Differentials between the US Fed and ECB saw a break of 1.1000 on Thursday
Bumper data releases saw investors flock back to the US Dollar on Friday
EUR/USD longs caught out badly, short-term correction lower could continue
A lot of traders were caught out last week. What makes this even more surprising is that the data calendar and events were all well prepared for. We knew that the Fed, ECB and BoE were meeting. We also knew that top tier data releases were also coming out. Yet in the markets (as in life), things never quite go to plan.
The past few months
Before we get into last week, it’s key to understand why things went badly wrong.
Many have been getting long EUR/USD since the back end of last year. This has accelerated into January, with the pair forming a steady uptrend on the charts.
This was driven by several fundamental reasons. Investors realised that the milder winter in Europe meant lower natural gas prices. This eased pressure on the Eurozone from the weaponizing of energy from Putin. Add this into the mix of better data prints and it led to some major investment banks forecasting that Europe would no longer have a recession this year.
As for the US Dollar, demand was fading. Some of this was profit taking last November, after the historic USD bull run. It was also softening as inflation kept falling, easing pressure on the US Fed to raise rates as aggressively as initially forecast.
Putting that all together, we entered last week expecting more of the same from the Fed, along with a more upbeat ECB. With technical levels suggesting that a break above 1.10 could open up large upside, traders watched closely.
So far so good
The Fed stuck to the script, with a 25bps hike. While the commitment to do whatever is needed to bring inflation back under control was still there, there were some hints at the potential for an upcoming pause. Admittedly, we didn’t think Powell was that dovish, and had previously outlined our case as to why we wouldn’t be shorting the USD just yet.
However, the market heard what it thought it wanted to, and carried EUR/USD higher to 1.1000 as we walked in on Thursday morning. From here, things started to go wrong.
Problems compounding
The market couldn't hold 1.10, and slid lower as Lagarde and Co. came to the stage in the early afternoon. Even with the 50bps hike and a clear commitment for more of the same in coming months, EUR/USD continued to slide.
There was good support in the 1.0910-1.0930 region, which we feel led to those that jumped long at 1.10 doubling down on their positions. Or for those that were stopped out, the short rebound probably led to adding fresh long trades on Friday morning.
Then came the real kick in the guts. US Non-Farm Payrolls came out Friday afternoon at a huge surprise. 517k jobs added versus consensus of 189k and a previous reading of 223k shook everyone.

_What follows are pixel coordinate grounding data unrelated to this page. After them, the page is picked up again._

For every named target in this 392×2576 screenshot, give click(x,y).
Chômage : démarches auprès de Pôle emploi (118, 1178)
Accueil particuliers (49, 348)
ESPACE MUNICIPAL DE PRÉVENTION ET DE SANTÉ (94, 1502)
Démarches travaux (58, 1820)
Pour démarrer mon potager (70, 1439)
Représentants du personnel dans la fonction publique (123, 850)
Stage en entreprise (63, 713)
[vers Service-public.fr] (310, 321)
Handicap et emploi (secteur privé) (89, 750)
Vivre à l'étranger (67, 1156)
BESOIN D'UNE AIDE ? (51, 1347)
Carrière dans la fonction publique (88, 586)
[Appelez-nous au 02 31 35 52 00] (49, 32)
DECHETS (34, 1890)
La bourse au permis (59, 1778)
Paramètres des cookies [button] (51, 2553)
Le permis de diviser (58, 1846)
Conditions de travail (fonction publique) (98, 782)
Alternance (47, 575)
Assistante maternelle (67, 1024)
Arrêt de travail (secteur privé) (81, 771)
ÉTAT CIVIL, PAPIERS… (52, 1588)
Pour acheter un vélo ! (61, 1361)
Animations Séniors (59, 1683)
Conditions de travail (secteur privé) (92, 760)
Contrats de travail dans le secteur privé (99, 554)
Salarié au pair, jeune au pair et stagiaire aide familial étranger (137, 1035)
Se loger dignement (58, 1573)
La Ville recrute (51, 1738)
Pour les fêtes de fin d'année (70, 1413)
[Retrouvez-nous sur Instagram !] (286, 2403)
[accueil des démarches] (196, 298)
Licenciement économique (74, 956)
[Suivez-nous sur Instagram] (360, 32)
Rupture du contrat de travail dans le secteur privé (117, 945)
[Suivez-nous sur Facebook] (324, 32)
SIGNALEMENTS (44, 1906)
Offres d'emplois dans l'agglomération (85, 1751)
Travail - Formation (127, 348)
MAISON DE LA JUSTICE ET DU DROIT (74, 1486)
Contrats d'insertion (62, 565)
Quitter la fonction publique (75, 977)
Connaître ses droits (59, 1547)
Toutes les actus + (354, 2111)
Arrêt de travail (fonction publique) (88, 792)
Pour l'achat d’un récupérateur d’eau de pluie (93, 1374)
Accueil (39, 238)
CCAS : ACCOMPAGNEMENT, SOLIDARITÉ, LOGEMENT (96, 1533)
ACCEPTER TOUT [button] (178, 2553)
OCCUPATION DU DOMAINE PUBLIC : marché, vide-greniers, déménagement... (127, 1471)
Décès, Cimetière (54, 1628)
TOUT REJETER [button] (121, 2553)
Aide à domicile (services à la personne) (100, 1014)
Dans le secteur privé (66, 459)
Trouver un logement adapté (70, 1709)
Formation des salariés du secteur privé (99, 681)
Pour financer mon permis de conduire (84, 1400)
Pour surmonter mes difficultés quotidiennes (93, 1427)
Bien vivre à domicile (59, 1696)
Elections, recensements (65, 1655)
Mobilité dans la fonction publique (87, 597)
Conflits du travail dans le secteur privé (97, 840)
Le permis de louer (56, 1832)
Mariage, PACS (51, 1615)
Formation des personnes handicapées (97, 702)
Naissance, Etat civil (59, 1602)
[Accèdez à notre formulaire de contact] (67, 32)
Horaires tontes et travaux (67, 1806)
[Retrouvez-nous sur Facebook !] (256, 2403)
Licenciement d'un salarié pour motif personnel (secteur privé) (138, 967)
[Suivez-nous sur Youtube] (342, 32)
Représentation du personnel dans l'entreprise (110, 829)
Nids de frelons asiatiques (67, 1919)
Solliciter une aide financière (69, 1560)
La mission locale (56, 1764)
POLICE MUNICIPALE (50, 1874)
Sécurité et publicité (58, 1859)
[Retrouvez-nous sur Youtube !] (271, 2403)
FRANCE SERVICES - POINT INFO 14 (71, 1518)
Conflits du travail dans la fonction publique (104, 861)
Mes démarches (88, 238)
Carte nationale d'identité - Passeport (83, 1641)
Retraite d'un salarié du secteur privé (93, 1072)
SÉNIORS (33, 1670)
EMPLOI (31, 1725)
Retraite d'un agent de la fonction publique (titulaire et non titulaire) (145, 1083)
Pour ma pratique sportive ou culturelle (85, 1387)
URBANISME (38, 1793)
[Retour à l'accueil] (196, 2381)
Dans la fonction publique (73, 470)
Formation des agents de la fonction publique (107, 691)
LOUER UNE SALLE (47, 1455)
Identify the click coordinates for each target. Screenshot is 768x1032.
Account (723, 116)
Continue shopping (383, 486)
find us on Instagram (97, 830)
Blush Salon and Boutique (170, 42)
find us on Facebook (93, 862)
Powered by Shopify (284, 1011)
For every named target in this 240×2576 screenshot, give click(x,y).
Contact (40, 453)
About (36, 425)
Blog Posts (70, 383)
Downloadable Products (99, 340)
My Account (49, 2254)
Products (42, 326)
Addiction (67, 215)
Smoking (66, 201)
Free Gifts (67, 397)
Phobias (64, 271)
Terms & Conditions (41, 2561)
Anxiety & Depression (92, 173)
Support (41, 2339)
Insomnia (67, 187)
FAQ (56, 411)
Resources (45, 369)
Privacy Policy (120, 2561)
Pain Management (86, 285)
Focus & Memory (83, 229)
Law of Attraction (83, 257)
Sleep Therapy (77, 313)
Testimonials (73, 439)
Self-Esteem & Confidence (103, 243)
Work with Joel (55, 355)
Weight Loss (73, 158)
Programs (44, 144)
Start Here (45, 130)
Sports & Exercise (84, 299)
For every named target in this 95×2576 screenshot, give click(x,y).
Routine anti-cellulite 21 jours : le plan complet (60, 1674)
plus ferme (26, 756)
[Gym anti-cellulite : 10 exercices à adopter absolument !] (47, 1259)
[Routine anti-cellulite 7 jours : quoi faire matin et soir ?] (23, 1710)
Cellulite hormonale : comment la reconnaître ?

This was the clearest USD buying signal you could get, with bond markets hurriedly pricing in a higher likelihood of Fed hikes (confirming our earlier call that the Fed weren’t that dovish on Wednesday).
EUR/USD cratered lower, trading below 1.0800 as London left for the weekend. For a lot of those that had built up long positions in EUR/USD in recent weeks, they really were caught napping at the wheel.
Direction from here
The market has certainly carried through on the trajectory from last week, and is now firmly out of the multi-month trend. We think this could see us trade down to support around the 1.0475 level.
What did we do about it
We publish our favourite trades for the week ahead each Monday. We did have an active Option trade on for EUR/USD last week, but this was a play on volatility, not direction. This was closed for a profit.